## Exercise details
In full and without edits, write out the data that follows.

## Data excerpts

^^^^

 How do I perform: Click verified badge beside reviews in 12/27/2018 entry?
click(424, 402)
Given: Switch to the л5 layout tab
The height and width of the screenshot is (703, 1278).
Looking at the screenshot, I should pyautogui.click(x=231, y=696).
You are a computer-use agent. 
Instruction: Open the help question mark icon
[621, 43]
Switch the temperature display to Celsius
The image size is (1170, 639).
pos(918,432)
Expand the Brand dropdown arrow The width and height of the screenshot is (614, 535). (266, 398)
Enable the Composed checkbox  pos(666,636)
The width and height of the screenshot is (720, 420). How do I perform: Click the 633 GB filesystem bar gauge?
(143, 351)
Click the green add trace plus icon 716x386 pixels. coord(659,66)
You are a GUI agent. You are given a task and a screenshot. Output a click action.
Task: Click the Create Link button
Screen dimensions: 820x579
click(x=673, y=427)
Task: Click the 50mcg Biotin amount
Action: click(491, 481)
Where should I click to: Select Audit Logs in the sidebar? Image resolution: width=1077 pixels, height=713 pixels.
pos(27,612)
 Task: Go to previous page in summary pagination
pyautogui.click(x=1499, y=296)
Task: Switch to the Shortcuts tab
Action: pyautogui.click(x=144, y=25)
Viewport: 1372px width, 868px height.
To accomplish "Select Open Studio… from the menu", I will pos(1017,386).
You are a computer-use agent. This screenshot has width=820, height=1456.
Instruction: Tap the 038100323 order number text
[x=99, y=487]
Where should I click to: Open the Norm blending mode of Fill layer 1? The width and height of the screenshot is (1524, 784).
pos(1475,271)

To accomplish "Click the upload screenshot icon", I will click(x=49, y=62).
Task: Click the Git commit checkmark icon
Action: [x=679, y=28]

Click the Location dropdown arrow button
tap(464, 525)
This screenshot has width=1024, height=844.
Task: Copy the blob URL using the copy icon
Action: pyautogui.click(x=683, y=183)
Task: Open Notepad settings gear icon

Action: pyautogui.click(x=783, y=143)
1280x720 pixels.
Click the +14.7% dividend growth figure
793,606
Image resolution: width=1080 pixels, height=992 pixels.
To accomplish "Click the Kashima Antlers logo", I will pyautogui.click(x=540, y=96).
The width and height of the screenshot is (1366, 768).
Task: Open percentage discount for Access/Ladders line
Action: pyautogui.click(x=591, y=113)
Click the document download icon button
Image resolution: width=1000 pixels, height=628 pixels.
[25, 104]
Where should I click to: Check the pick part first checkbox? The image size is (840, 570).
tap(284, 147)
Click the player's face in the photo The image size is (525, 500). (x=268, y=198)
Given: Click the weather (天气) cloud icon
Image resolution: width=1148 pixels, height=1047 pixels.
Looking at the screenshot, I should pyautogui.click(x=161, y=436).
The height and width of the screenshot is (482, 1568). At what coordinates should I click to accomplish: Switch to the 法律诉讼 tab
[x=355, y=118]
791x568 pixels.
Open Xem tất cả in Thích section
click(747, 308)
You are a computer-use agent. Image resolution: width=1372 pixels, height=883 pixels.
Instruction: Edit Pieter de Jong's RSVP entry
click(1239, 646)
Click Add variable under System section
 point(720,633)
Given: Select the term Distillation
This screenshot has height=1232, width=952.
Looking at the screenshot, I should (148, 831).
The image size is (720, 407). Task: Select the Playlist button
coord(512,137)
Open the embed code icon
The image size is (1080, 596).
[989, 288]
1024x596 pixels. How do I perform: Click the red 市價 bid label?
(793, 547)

^^^^

## Written response
 How do I perform: Click verified badge beside reviews in 12/27/2018 entry?
click(424, 402)
Given: Switch to the л5 layout tab
The height and width of the screenshot is (703, 1278).
Looking at the screenshot, I should pyautogui.click(x=231, y=696).
You are a computer-use agent. 
Instruction: Open the help question mark icon
[621, 43]
Switch the temperature display to Celsius
The image size is (1170, 639).
pos(918,432)
Expand the Brand dropdown arrow The width and height of the screenshot is (614, 535). (266, 398)
Enable the Composed checkbox  pos(666,636)
The width and height of the screenshot is (720, 420). How do I perform: Click the 633 GB filesystem bar gauge?
(143, 351)
Click the green add trace plus icon 716x386 pixels. coord(659,66)
You are a GUI agent. You are given a task and a screenshot. Output a click action.
Task: Click the Create Link button
Screen dimensions: 820x579
click(x=673, y=427)
Task: Click the 50mcg Biotin amount
Action: click(491, 481)
Where should I click to: Select Audit Logs in the sidebar? Image resolution: width=1077 pixels, height=713 pixels.
pos(27,612)
 Task: Go to previous page in summary pagination
pyautogui.click(x=1499, y=296)
Task: Switch to the Shortcuts tab
Action: pyautogui.click(x=144, y=25)
Viewport: 1372px width, 868px height.
To accomplish "Select Open Studio… from the menu", I will pos(1017,386).
You are a computer-use agent. This screenshot has width=820, height=1456.
Instruction: Tap the 038100323 order number text
[x=99, y=487]
Where should I click to: Open the Norm blending mode of Fill layer 1? The width and height of the screenshot is (1524, 784).
pos(1475,271)

To accomplish "Click the upload screenshot icon", I will click(x=49, y=62).
Task: Click the Git commit checkmark icon
Action: [x=679, y=28]

Click the Location dropdown arrow button
tap(464, 525)
This screenshot has width=1024, height=844.
Task: Copy the blob URL using the copy icon
Action: pyautogui.click(x=683, y=183)
Task: Open Notepad settings gear icon

Action: pyautogui.click(x=783, y=143)
1280x720 pixels.
Click the +14.7% dividend growth figure
793,606
Image resolution: width=1080 pixels, height=992 pixels.
To accomplish "Click the Kashima Antlers logo", I will pyautogui.click(x=540, y=96).
The width and height of the screenshot is (1366, 768).
Task: Open percentage discount for Access/Ladders line
Action: pyautogui.click(x=591, y=113)
Click the document download icon button
Image resolution: width=1000 pixels, height=628 pixels.
[25, 104]
Where should I click to: Check the pick part first checkbox? The image size is (840, 570).
tap(284, 147)
Click the player's face in the photo The image size is (525, 500). (x=268, y=198)
Given: Click the weather (天气) cloud icon
Image resolution: width=1148 pixels, height=1047 pixels.
Looking at the screenshot, I should pyautogui.click(x=161, y=436).
The height and width of the screenshot is (482, 1568). At what coordinates should I click to accomplish: Switch to the 法律诉讼 tab
[x=355, y=118]
791x568 pixels.
Open Xem tất cả in Thích section
click(747, 308)
You are a computer-use agent. Image resolution: width=1372 pixels, height=883 pixels.
Instruction: Edit Pieter de Jong's RSVP entry
click(1239, 646)
Click Add variable under System section
 point(720,633)
Given: Select the term Distillation
This screenshot has height=1232, width=952.
Looking at the screenshot, I should (148, 831).
The image size is (720, 407). Task: Select the Playlist button
coord(512,137)
Open the embed code icon
The image size is (1080, 596).
[989, 288]
1024x596 pixels. How do I perform: Click the red 市價 bid label?
(793, 547)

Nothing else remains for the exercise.